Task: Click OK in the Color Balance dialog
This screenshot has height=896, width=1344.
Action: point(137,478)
=-=-=
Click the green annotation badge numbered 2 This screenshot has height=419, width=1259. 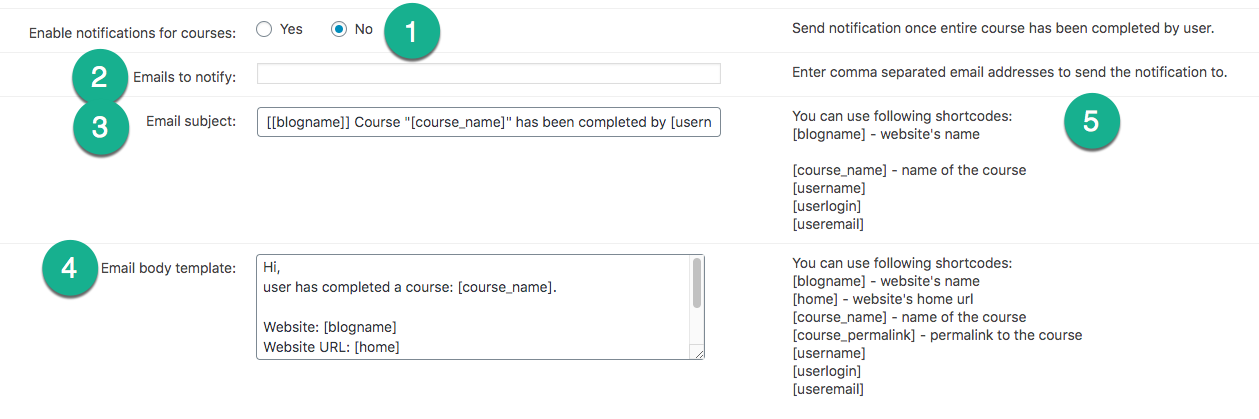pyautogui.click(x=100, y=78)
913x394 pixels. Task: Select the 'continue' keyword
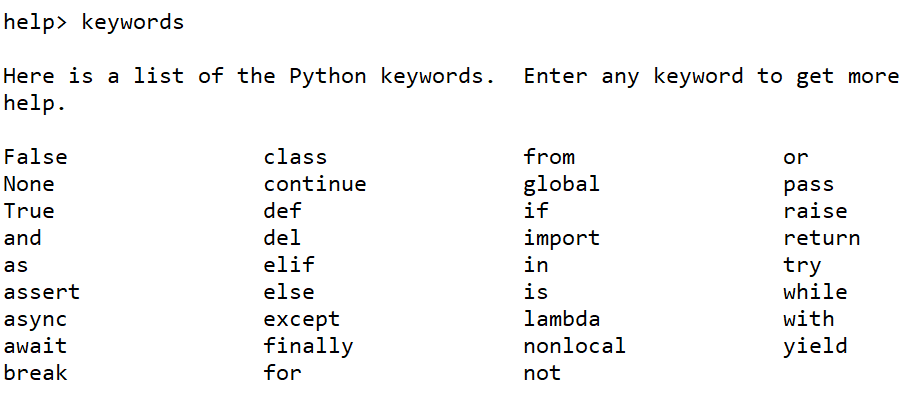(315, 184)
=-=-=
◆ **What is being asked**
Copy everything from the line containing "Task: Click OK in the Color Balance dialog" down to the line containing "Action: point(137,478)", both of those lines included, exactly as they appear in the records.

◆ **Task result**
Task: Click OK in the Color Balance dialog
This screenshot has height=896, width=1344.
Action: point(137,478)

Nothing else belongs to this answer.